Many saddle manufacturers make women's specific saddles, like the Specialized Power Saddle with MIMIC. But just because they are women-specific doesn't mean they are exclusive of men. Try any saddle and go with what's most comfortable.
For some, a traditional saddle is not just fine—it's great! So if you're going to stick with a traditional saddle—like the Fizik Arione R1—get a bike fit and don't be afraid to spend some money on a quality model.
Split Nose/Deep Center Channel
If after a bike fit you're still uncomfortable, you may want to try a saddle with a deep center channel or split nose—like the ISM PN 3.1—to alleviate pressure from the perineal nerve. This type of saddle provides support where needed, without saddle material getting in the way where it's not.
Dense Padding at Nose
If you think you want a traditionally shaped saddle but want more room and more padding on the top, a triathlon saddle with dense padding at the nose—like the Profile Design Vertex 80 TT—may be just the right amount of comfort to make riding fun all the time.

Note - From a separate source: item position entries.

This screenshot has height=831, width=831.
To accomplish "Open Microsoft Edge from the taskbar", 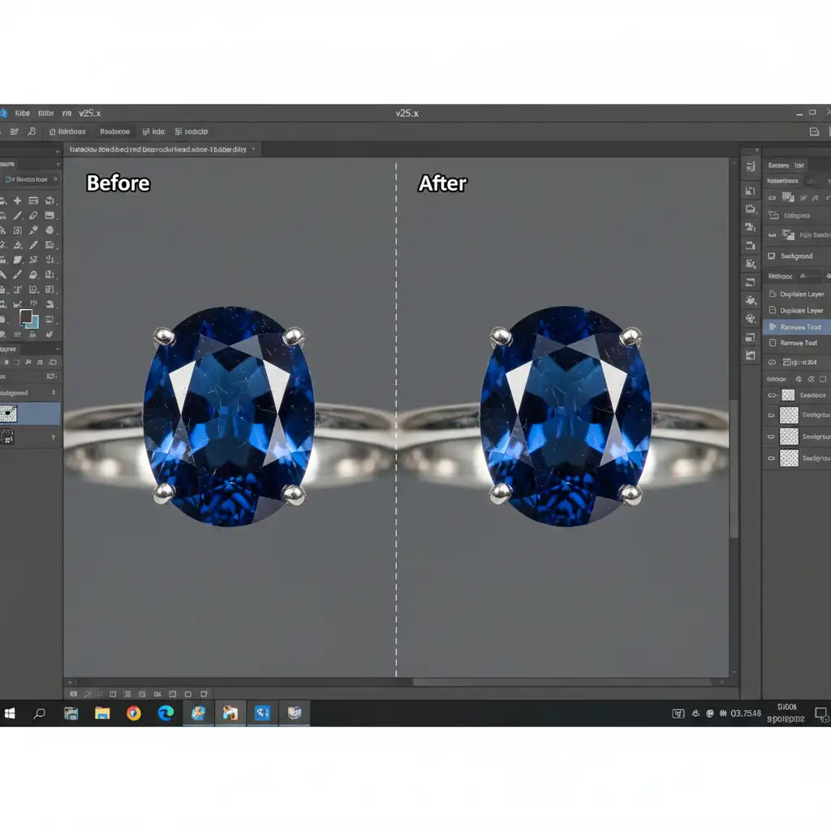I will (x=166, y=713).
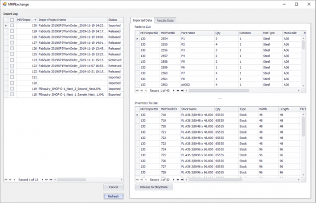The width and height of the screenshot is (316, 203).
Task: Go to last record in Parts to Cut navigator
Action: [x=182, y=91]

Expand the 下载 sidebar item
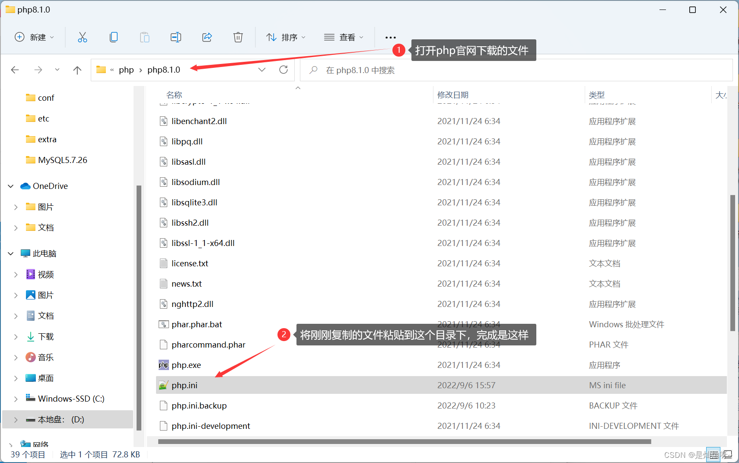click(16, 336)
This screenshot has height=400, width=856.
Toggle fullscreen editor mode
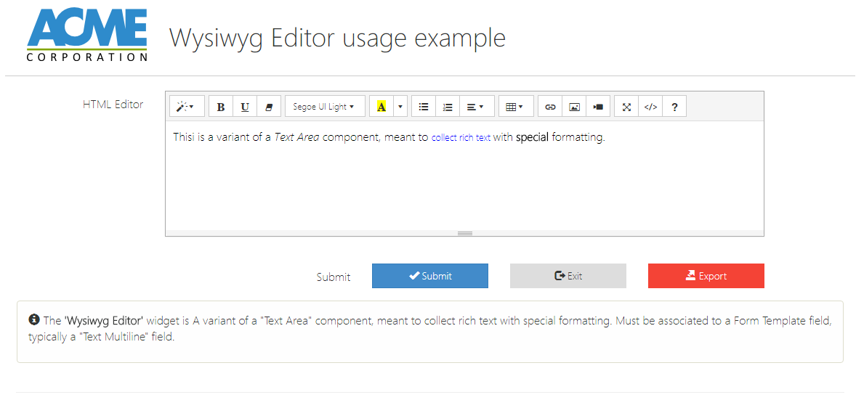pos(626,107)
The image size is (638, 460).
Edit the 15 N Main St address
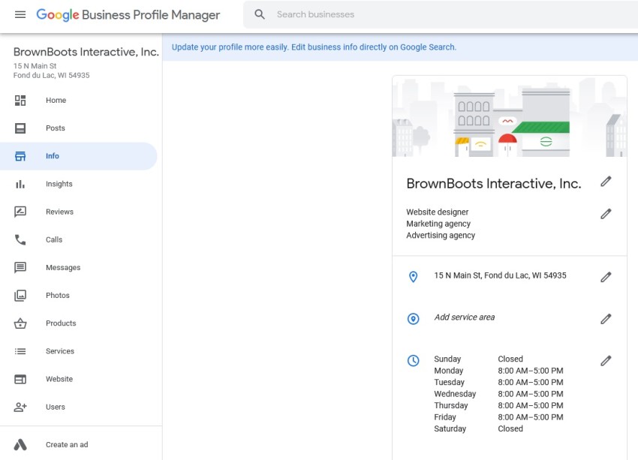[606, 277]
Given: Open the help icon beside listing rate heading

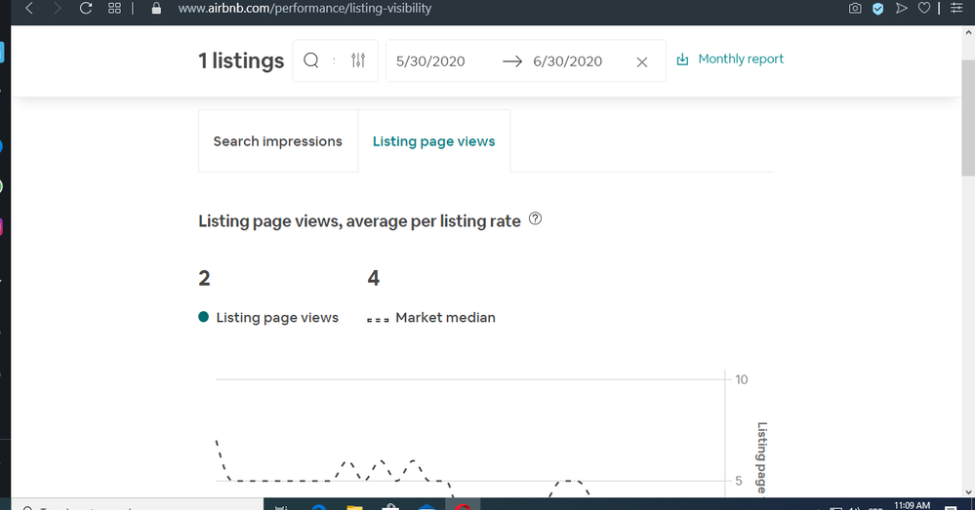Looking at the screenshot, I should pyautogui.click(x=535, y=219).
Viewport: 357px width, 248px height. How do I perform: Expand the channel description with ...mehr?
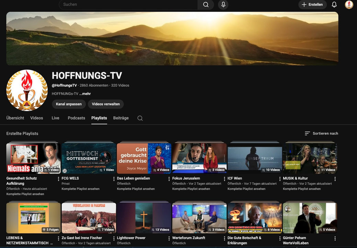(x=85, y=94)
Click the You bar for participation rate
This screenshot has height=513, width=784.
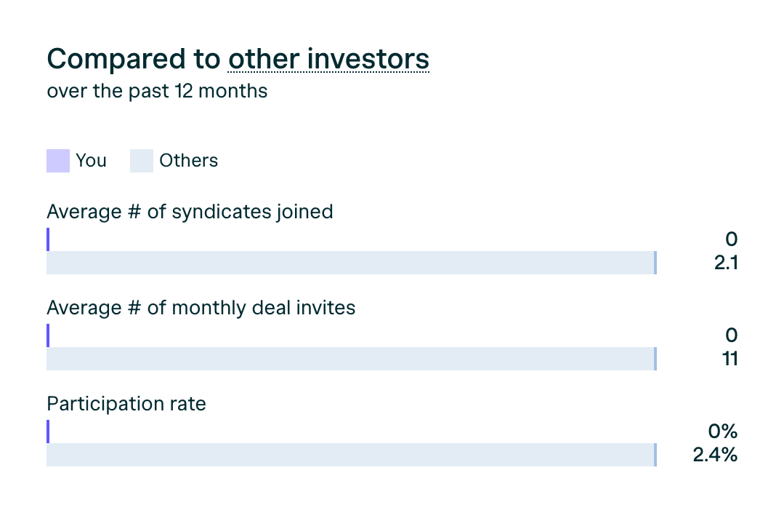click(48, 432)
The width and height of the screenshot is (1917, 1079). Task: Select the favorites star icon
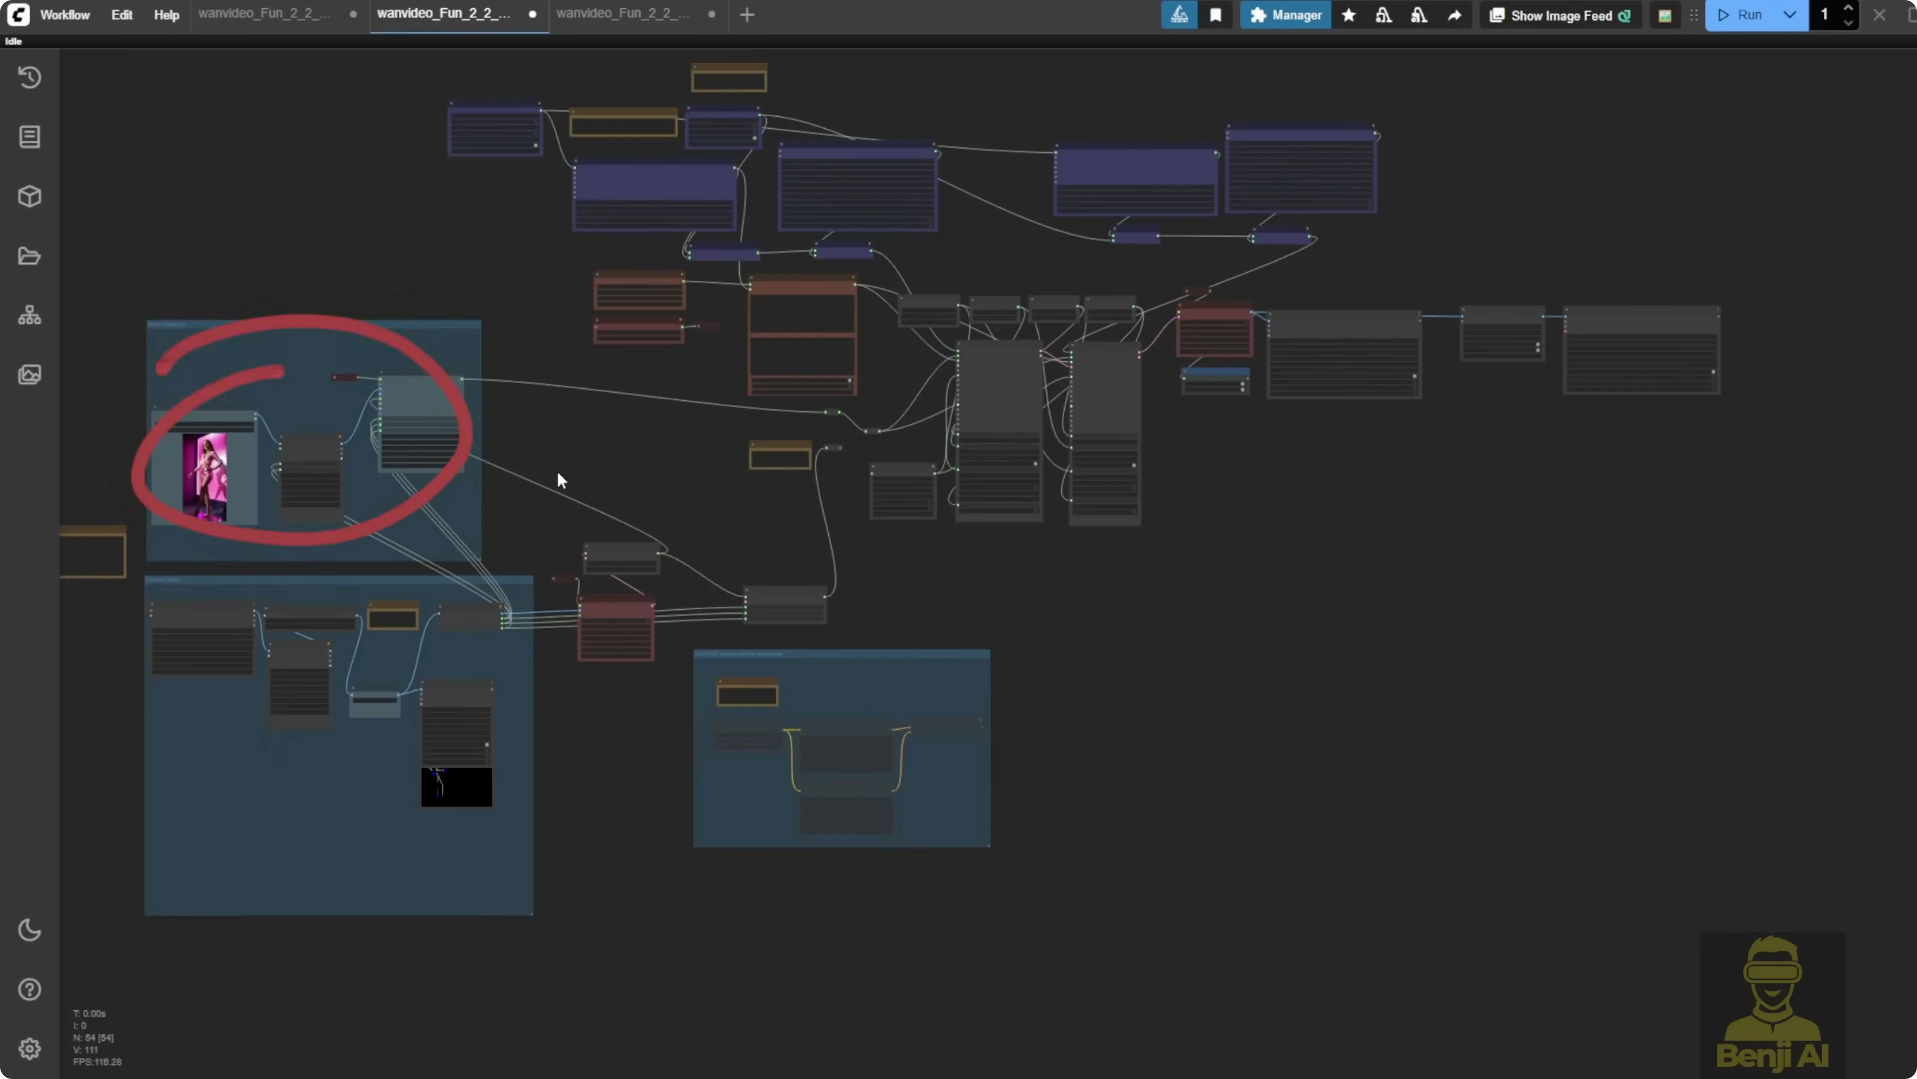(x=1349, y=15)
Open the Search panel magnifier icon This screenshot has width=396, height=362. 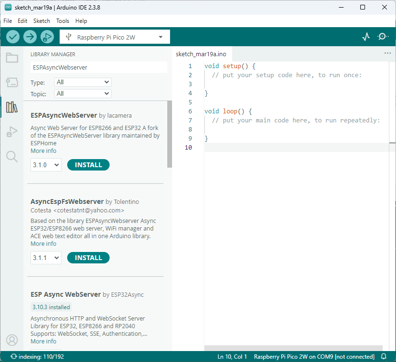12,156
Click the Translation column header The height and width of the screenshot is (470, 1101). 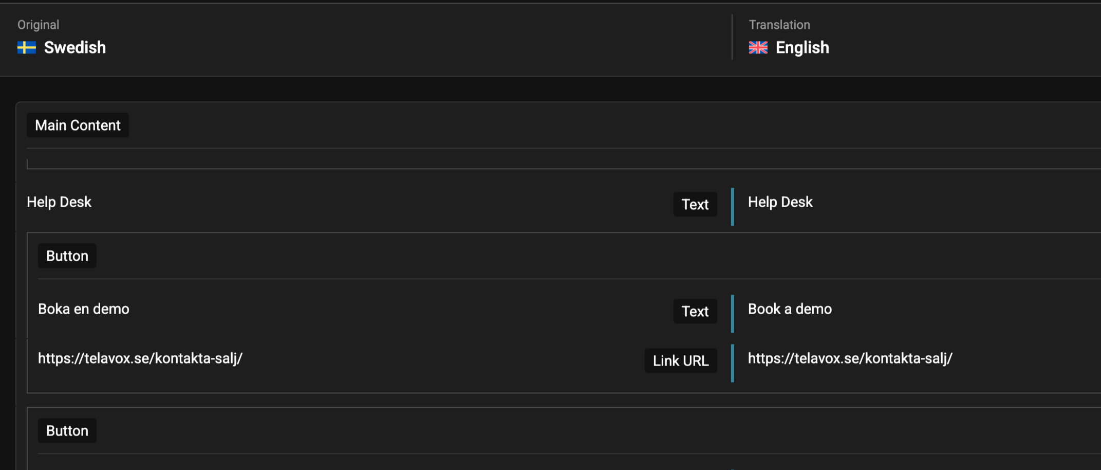click(779, 25)
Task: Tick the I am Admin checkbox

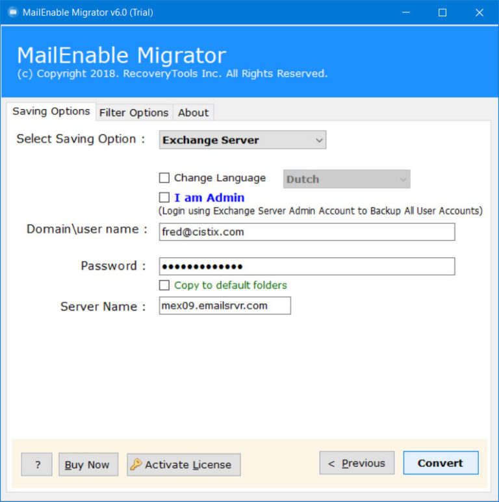Action: (x=164, y=197)
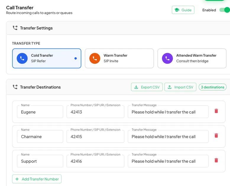Click the Import CSV button
The image size is (230, 186).
(180, 87)
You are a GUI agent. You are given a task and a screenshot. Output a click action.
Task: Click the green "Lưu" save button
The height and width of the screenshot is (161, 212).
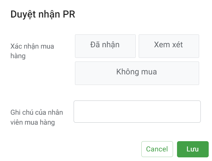click(x=193, y=149)
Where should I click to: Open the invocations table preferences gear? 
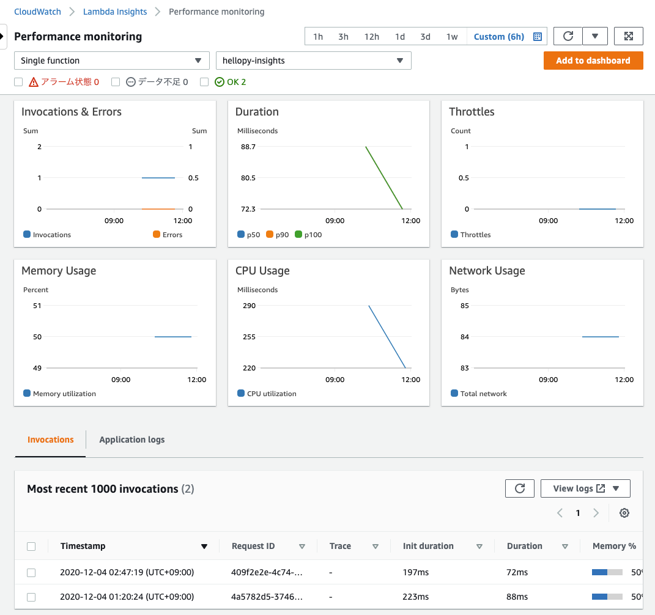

Short, stubby-looking saddles—like the Shimano PRO Aerofuel—which look like someone lopped off the front six inches, can be comfortable for many. This saddle shape may allow the rider to sit on the very edge of the nose and get in a powerful position over the cranks—yet still provide the support needed.
Triathlon-specific bike saddles not only offer comfort when riding in an aero position, they frequently offer additional features not found on standard road saddles as well. Many have built-in mounts for hydration carriers, and some also have hooks underneath the nose and/or rear to keep them from sliding off transition racks.